# where to send it



## christopher (Mar 11, 2003)

In Rivendel it was said that the Ring could not be send across the sea, this is not explained to my satisfaction. Could Cirdan perhaps have taken it across the sea.


----------



## vinyachilion (Mar 11, 2003)

the reason it could not be taken across the sea is because it is a thing of evil. and it cant go across the sea bacase it has the essence of sauron in it and he is not allowed across the sea


----------



## christopher (Mar 11, 2003)

You might be correct to say that Sauron is not allowed across the sea -though he was taken to Numenor once- but I think this does not necessarily mean that a thing made by him could not be sent across it. Both Frodo and Bilbo were corrupted by the Ring and were allowed to cross to the undying lands. You might have a point, but I still doubt. The Valar are still there to help the peoples of Middle Earth.


----------



## FrankSinatra (Mar 11, 2003)

*Send*

He didnt mean it wasnt literally physically possible to send it, i think the meant that they would not accept it, and that it 'should' not be sent over the sea, because it is not their problem.

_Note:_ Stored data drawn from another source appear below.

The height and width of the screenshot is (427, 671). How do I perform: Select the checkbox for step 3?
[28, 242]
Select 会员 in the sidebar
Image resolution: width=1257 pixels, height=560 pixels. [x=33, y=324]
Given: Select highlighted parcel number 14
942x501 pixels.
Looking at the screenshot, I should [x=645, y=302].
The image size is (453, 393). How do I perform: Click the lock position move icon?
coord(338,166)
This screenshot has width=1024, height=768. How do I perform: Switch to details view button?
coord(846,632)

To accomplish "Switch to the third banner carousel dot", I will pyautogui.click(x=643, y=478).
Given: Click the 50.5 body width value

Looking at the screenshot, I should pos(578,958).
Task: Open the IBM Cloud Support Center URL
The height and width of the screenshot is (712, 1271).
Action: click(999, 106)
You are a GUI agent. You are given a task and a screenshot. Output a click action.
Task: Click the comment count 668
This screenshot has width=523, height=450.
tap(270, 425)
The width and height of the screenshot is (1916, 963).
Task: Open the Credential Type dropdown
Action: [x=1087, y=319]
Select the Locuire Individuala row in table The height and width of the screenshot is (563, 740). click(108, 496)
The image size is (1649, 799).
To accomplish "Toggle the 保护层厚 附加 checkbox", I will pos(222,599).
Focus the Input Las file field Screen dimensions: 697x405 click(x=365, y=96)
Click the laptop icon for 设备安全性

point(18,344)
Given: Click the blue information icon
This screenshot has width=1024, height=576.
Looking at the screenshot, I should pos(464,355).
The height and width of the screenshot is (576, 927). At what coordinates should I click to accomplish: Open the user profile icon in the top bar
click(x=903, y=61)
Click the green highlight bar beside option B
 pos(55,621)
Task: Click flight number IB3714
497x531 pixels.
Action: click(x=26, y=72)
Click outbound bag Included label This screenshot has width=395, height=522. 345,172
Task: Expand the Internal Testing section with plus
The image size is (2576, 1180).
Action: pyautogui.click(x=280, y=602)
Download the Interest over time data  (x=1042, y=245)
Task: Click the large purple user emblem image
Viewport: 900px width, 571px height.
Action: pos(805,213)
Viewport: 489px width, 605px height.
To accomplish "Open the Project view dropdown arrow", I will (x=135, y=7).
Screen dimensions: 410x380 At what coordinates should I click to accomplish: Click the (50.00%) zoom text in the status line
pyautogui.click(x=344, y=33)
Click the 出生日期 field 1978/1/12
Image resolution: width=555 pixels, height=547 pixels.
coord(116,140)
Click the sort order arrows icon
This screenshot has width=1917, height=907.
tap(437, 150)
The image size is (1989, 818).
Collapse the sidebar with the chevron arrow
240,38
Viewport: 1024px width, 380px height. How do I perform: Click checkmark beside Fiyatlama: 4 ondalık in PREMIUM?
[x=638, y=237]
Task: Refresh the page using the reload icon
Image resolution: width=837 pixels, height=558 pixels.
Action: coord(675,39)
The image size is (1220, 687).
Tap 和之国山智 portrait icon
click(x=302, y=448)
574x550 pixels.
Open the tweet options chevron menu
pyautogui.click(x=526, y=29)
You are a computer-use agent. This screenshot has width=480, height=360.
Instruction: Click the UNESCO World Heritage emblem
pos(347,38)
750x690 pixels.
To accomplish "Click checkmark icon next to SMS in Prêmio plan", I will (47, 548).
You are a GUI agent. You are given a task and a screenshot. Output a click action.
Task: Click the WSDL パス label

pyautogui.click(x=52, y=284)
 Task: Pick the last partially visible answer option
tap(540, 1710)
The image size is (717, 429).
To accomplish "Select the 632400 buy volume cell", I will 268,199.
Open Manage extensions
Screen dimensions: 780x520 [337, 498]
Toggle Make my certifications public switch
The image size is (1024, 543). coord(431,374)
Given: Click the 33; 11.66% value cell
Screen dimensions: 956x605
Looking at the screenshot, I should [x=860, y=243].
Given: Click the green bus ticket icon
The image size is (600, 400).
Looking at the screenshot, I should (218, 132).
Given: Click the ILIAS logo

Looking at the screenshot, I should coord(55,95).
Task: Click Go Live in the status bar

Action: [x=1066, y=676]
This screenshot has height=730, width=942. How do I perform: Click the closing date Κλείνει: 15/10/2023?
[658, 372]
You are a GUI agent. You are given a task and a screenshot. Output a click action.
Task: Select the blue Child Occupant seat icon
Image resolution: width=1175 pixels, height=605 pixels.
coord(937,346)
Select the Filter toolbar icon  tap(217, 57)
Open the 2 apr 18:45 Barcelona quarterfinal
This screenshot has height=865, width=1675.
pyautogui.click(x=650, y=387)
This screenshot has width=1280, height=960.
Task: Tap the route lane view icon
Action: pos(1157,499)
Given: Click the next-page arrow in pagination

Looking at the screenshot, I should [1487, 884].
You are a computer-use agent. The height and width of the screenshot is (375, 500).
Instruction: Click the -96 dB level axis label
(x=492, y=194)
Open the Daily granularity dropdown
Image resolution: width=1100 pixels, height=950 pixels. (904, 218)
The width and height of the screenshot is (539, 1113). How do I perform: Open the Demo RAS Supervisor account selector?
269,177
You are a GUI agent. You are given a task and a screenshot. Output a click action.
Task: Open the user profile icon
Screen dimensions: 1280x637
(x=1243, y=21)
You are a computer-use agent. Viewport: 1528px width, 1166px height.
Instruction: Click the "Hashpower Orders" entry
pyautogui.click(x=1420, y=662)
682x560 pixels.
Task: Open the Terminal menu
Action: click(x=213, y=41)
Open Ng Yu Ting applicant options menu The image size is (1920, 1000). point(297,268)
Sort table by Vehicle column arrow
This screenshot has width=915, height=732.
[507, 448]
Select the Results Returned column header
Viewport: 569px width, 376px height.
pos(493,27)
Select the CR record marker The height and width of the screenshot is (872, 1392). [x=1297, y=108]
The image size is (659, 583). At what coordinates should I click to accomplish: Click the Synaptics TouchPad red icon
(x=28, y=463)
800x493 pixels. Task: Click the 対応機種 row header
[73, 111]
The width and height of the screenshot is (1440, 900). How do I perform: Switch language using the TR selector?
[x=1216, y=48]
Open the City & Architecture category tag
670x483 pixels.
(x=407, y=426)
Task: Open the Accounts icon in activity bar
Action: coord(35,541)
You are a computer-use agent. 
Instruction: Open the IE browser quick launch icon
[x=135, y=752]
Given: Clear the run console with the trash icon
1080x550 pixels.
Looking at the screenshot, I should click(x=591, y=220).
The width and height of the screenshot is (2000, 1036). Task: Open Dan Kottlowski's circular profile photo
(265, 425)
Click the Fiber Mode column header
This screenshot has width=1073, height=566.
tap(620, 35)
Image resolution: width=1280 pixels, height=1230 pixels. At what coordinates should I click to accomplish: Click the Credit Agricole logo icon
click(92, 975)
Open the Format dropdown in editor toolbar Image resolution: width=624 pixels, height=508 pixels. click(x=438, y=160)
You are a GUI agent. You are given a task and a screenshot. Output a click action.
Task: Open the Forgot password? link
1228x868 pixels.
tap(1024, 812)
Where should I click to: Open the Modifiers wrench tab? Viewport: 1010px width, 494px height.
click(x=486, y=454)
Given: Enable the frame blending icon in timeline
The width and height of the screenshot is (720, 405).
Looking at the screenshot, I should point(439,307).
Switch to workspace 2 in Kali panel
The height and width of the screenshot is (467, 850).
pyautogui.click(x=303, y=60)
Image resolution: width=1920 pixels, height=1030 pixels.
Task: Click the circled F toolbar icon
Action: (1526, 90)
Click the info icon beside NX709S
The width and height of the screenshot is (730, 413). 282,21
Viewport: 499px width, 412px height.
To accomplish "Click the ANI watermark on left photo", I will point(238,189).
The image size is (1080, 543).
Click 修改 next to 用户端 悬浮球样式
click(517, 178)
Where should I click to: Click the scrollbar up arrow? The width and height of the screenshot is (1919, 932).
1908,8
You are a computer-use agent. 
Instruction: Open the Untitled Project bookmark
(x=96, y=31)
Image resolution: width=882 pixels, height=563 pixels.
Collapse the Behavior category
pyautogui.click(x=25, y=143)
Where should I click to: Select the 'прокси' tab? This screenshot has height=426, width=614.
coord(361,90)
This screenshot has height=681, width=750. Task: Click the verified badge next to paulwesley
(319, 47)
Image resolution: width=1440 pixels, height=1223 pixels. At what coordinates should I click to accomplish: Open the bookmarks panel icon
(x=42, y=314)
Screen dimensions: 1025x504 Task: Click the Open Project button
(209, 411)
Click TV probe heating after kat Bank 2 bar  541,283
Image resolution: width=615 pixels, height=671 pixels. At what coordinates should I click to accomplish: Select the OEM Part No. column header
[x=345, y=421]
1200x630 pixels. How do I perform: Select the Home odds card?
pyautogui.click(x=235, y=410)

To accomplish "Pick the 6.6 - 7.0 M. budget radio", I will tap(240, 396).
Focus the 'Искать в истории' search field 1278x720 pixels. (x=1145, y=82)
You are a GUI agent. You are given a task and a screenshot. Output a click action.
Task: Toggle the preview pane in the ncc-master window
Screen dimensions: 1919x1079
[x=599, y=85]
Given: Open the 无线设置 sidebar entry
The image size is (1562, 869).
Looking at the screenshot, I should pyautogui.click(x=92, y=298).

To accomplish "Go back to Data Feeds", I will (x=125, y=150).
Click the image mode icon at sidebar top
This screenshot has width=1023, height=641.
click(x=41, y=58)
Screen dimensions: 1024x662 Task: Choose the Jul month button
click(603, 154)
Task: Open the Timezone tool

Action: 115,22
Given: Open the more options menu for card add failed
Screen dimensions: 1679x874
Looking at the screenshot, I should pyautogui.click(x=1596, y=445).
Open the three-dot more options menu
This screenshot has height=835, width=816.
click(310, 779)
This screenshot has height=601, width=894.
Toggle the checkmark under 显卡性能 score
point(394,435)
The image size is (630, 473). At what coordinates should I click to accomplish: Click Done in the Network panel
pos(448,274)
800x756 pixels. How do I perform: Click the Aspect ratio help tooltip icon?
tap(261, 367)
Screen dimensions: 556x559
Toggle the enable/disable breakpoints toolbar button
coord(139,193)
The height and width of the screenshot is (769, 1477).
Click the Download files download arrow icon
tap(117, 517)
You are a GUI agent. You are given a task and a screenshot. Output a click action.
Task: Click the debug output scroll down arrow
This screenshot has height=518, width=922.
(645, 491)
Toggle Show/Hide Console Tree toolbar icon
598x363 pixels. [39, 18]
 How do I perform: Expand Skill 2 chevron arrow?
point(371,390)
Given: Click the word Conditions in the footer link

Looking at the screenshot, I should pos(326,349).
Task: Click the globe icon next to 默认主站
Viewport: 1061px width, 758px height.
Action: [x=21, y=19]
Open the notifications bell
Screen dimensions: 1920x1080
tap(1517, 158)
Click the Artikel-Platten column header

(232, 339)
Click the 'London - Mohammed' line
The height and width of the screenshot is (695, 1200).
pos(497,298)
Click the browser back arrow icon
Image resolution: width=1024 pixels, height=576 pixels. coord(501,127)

Perhaps Elrond didnt want to be bothered with it when he eventually would go there..


----------



## Celebthôl (Mar 11, 2003)

LOL 

well if it was taken accross the sea, it still means it isnt destroyed and that Sauron will still grow in power as he had been doing, and would have taken over Middle Earth with or without the ring, though it would have been made a harder task without it, he would have still done it

Thôl


----------